At its peak in 2022, spending by production companies had reached $4.4B in Atlanta. By fiscal year 2024, it fell to $2.6B, The Atlanta Journal-Constitution previously reported. It has since eroded further to $2.3B at the close of fiscal year 2025, according to the Georgia Film Office.
There are some 25 productions underway in the state, the vast majority of which are reality television shows, which typically have much smaller budgets than tentpole films.
Raulet said the trickle of production is making studios compete against one another for business. Raulet’s lone remaining studio is getting a quarter of what it used to get in rent for productions.

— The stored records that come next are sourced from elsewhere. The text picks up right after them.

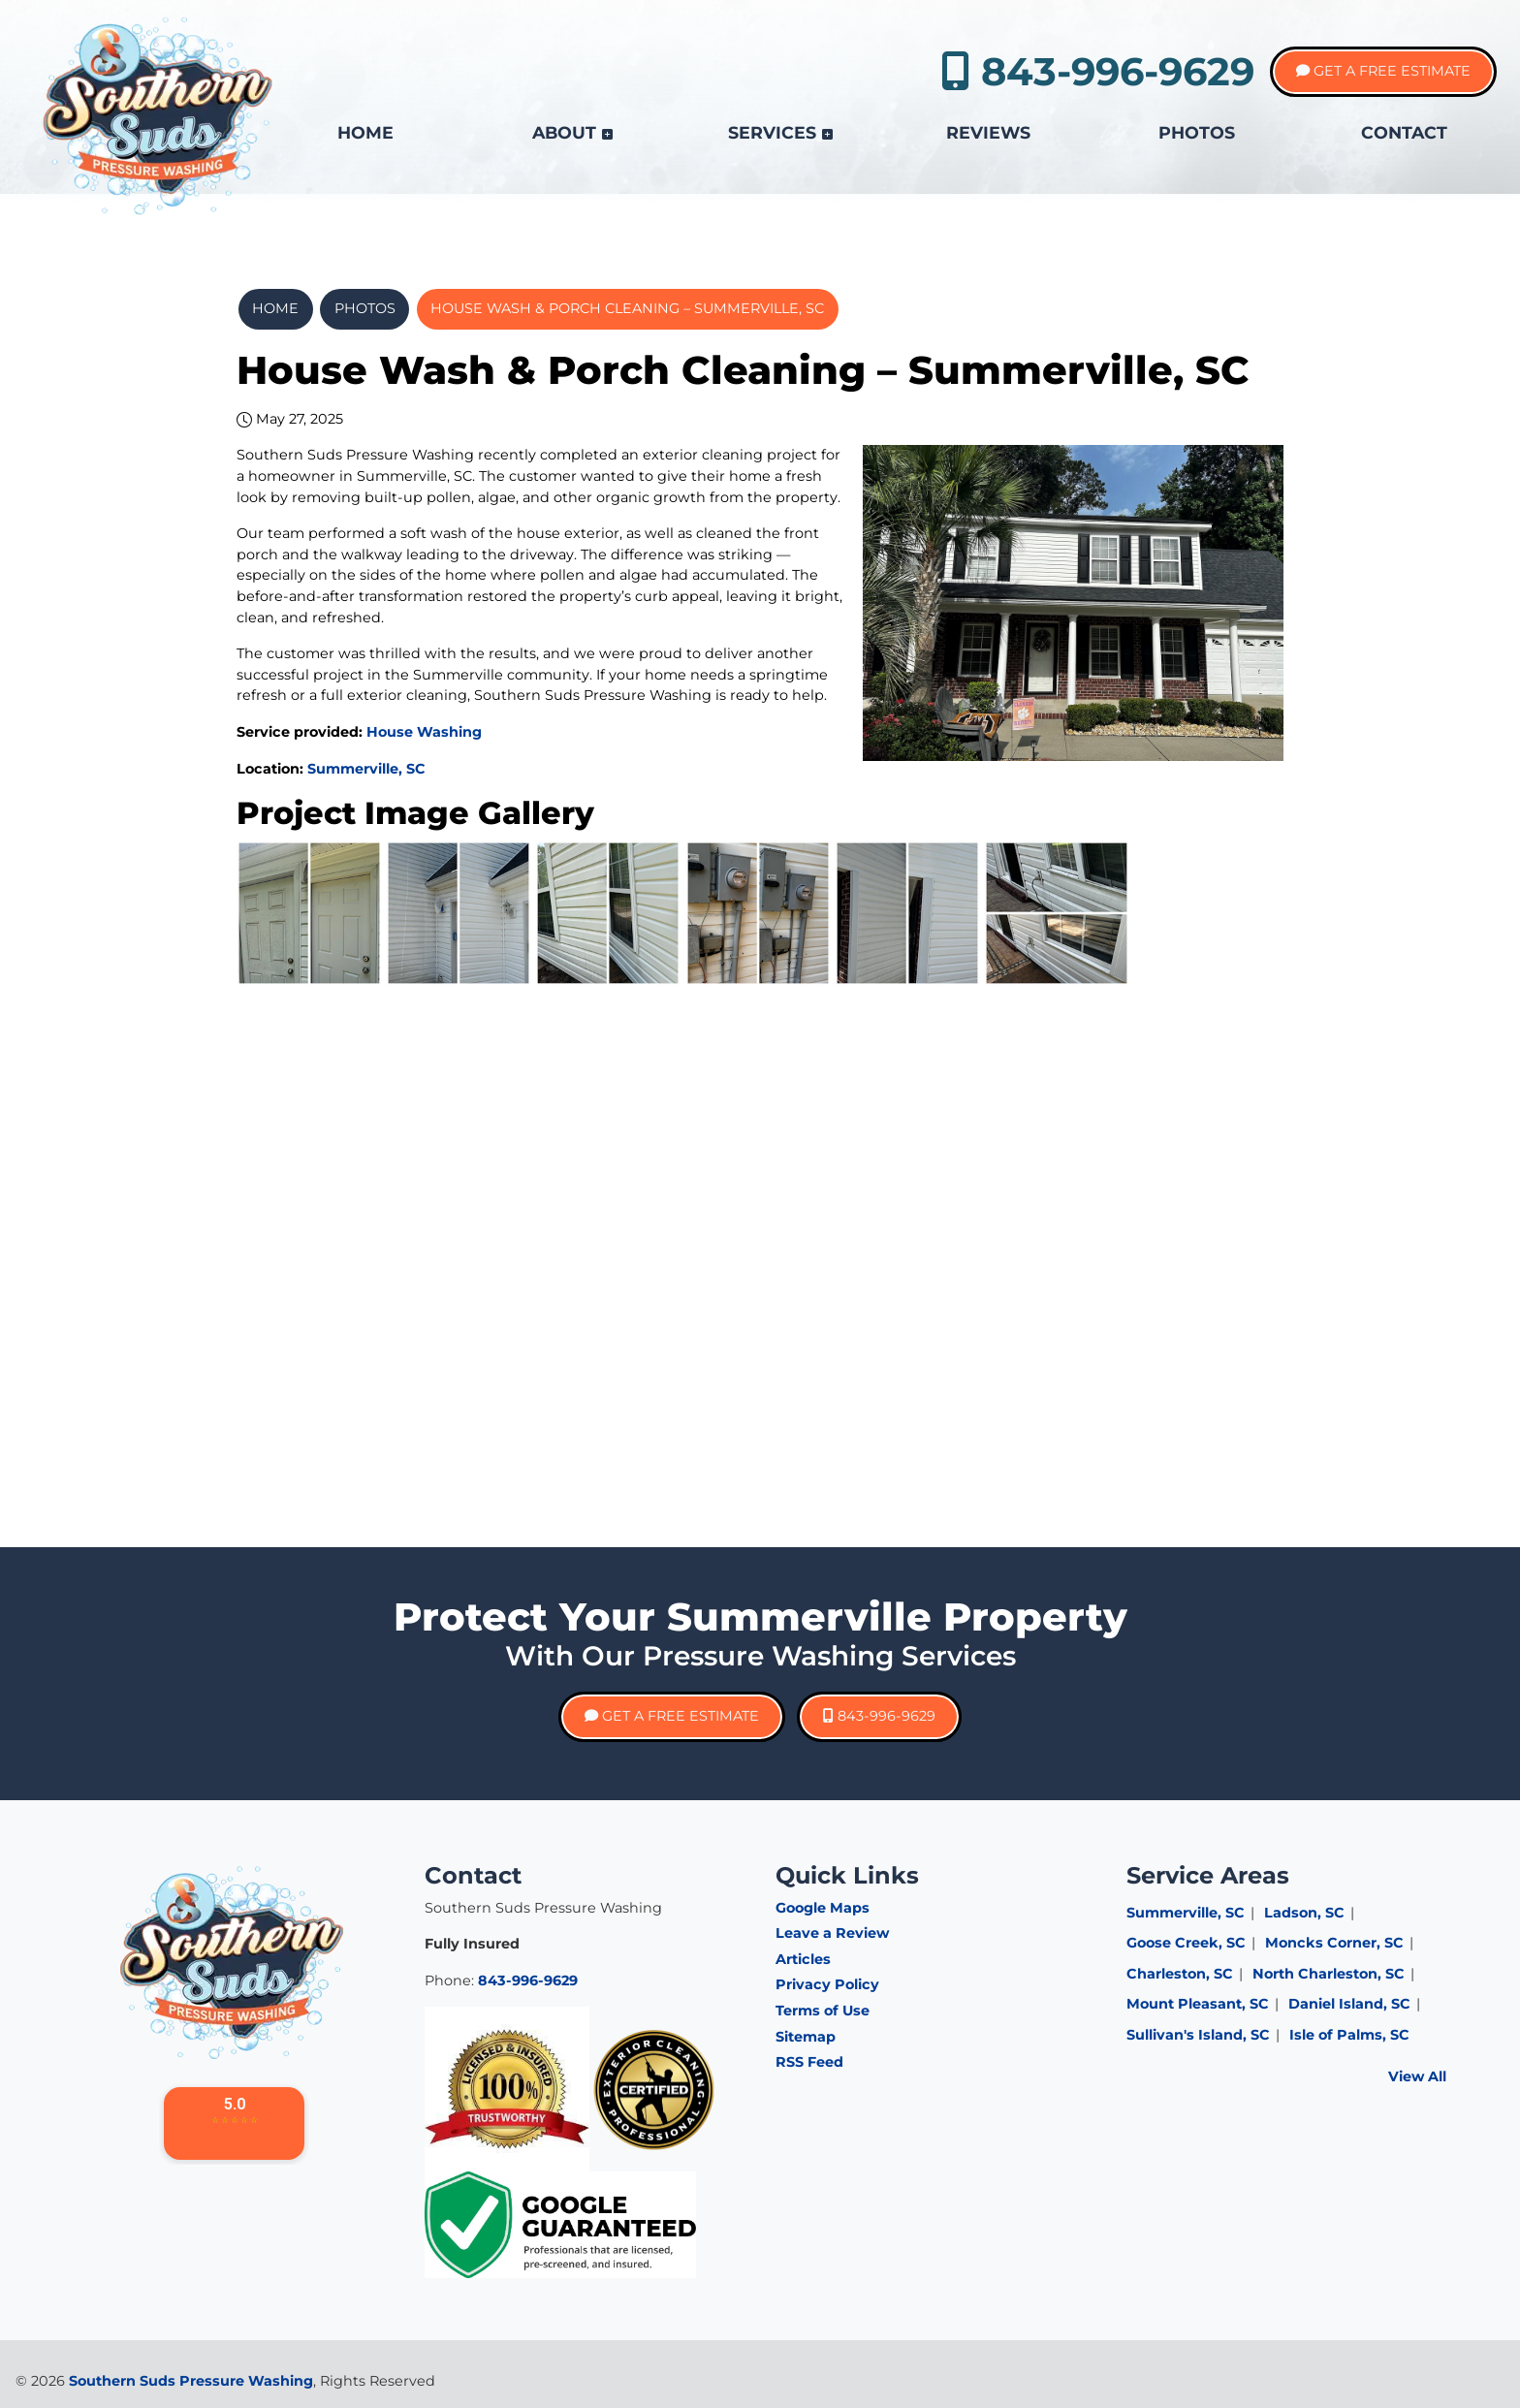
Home (275, 308)
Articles (803, 1959)
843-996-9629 (1097, 71)
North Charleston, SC (1328, 1973)
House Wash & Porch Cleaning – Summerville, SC (627, 308)
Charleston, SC (1179, 1973)
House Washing (424, 732)
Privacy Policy (827, 1984)
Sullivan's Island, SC (1198, 2035)
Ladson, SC (1304, 1912)
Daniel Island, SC (1349, 2003)
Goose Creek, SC (1186, 1942)
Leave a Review (832, 1933)
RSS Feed (809, 2062)
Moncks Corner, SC (1334, 1942)
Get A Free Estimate (1383, 70)
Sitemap (806, 2036)
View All (1417, 2076)
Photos (365, 308)
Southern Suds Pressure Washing (191, 2381)
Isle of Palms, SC (1349, 2035)
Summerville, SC (366, 768)
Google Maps (823, 1908)
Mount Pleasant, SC (1197, 2003)
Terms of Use (823, 2010)
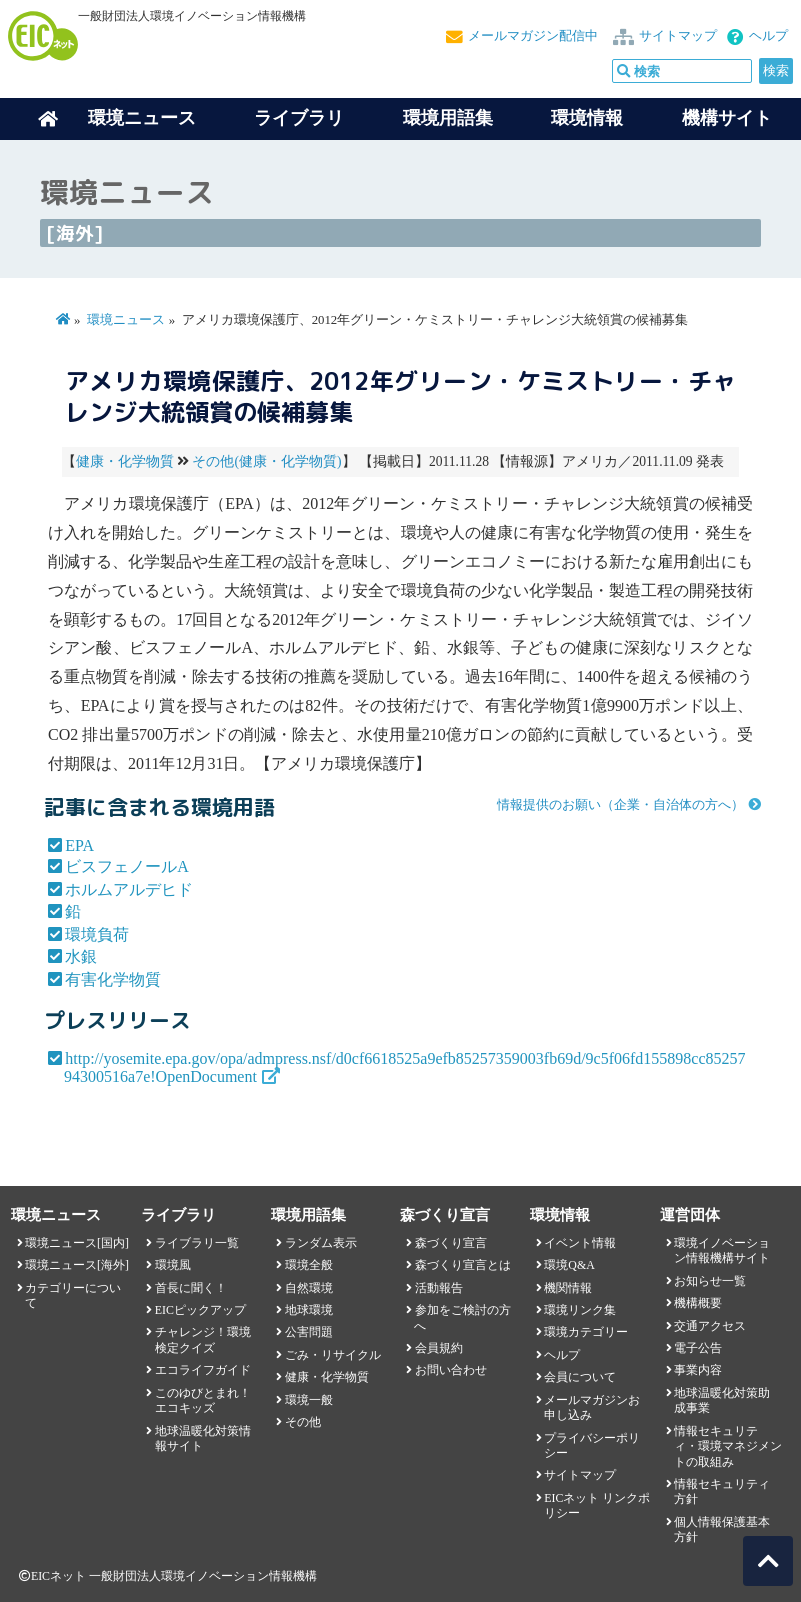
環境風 (173, 1265)
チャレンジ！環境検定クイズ (203, 1339)
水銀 (81, 956)
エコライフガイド (203, 1370)
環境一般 (309, 1400)
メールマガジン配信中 (533, 36)
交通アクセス (710, 1326)
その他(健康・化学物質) (266, 461)
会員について (580, 1377)
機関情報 (568, 1288)
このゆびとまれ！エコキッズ (203, 1400)
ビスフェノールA (127, 866)
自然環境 (309, 1288)
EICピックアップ (200, 1310)
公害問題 (309, 1332)
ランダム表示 (321, 1243)
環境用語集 (448, 118)
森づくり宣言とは (463, 1265)
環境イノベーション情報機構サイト (722, 1250)
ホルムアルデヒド (129, 889)
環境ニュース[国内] (77, 1243)
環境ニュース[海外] (77, 1265)
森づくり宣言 (451, 1243)
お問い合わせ (451, 1370)
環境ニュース (126, 320)
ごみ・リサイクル (333, 1355)
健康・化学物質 (125, 461)
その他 (303, 1422)
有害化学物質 (113, 979)
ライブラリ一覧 (197, 1243)
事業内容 (698, 1370)
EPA (79, 845)
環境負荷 (97, 934)
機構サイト (727, 118)
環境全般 (309, 1265)
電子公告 (698, 1348)
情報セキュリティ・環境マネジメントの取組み (728, 1446)
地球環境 (309, 1310)
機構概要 (698, 1303)
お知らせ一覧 (710, 1281)
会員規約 (439, 1348)
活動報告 (439, 1288)
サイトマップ (678, 36)
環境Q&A (569, 1265)
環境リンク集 (580, 1310)
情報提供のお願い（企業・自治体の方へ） (620, 805)
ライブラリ (299, 118)
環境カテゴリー (586, 1332)
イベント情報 (580, 1243)
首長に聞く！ (191, 1288)
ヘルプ (768, 36)
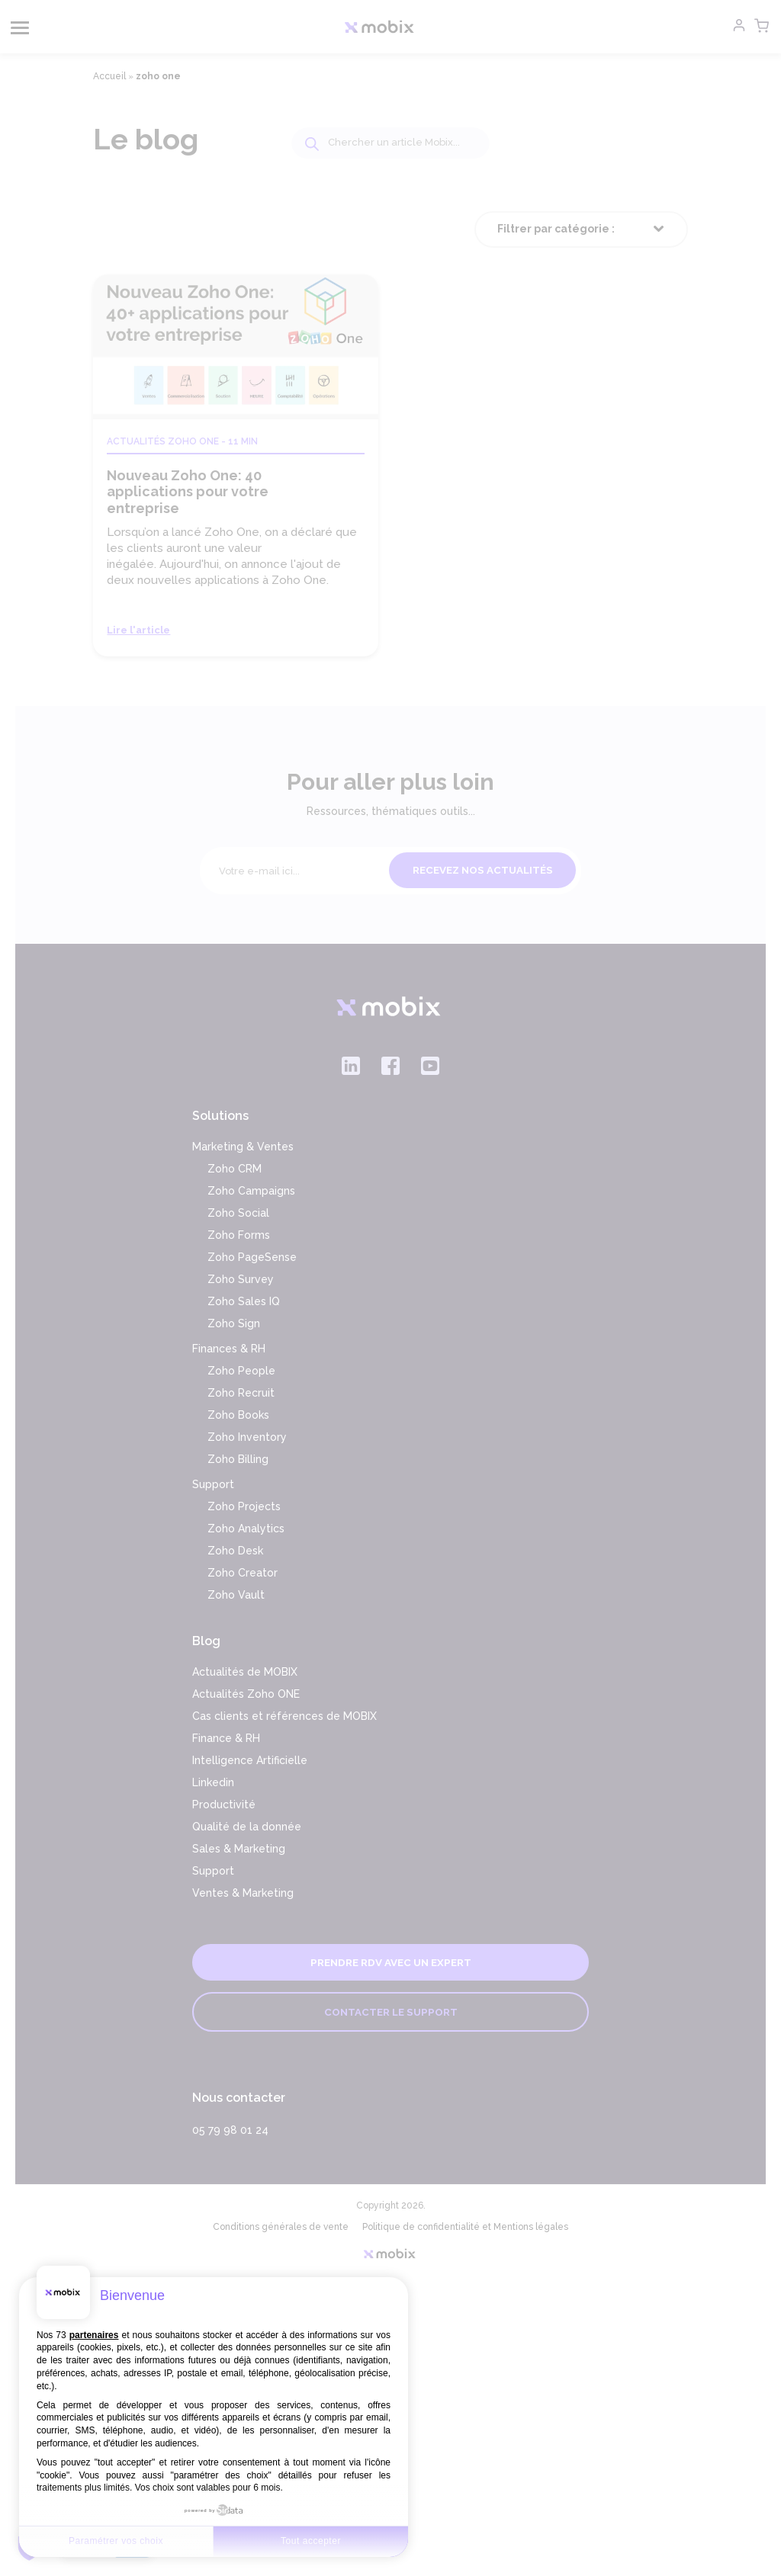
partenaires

“Now, everybody is just basically giving away space just to get a warm body in,” he said. “The studios know that everybody is struggling, so they’re going to ask for the world.”
Georgia isn’t alone in feeling the pinch of production pullback, either.
There was a 29% drop from 2022 to 2024 in films and television series with budgets above $40M that began shooting in the U.S., The Wall Street Journal previously reported, citing data from ProdPro, a film production data analytics firm.
And FilmLA, the film commission for Los Angeles and LA County, reported that productions declined more than 13% year-over-year in the LA area in the third quarter, Deadline reported.
The scale and volume of productions have gone steadily down, and production has also flocked overseas to take advantage of cheaper labor and more robust tax incentives, according to The New York Times.
This has left local studio developers and owners in the lurch. Large-space developers in general are looking at adaptive reuse possibilities, Woodvale Managing Partner Rahim Charania said.
Charania sold off 10 acres of his firm’s lot at its Cinelease Studios - Three Ring complex to the city of Covington, which plans to develop a utilities campus. The sale includes two of the studio buildings on the campus, The Covington News reported.
Charania said this dip in production isn’t short-term.
“I think it is a structural shift in the way content is produced,” he said. “I don’t think we know what the end result of this is going to be, but people who have assets, they can't afford to wait and see.”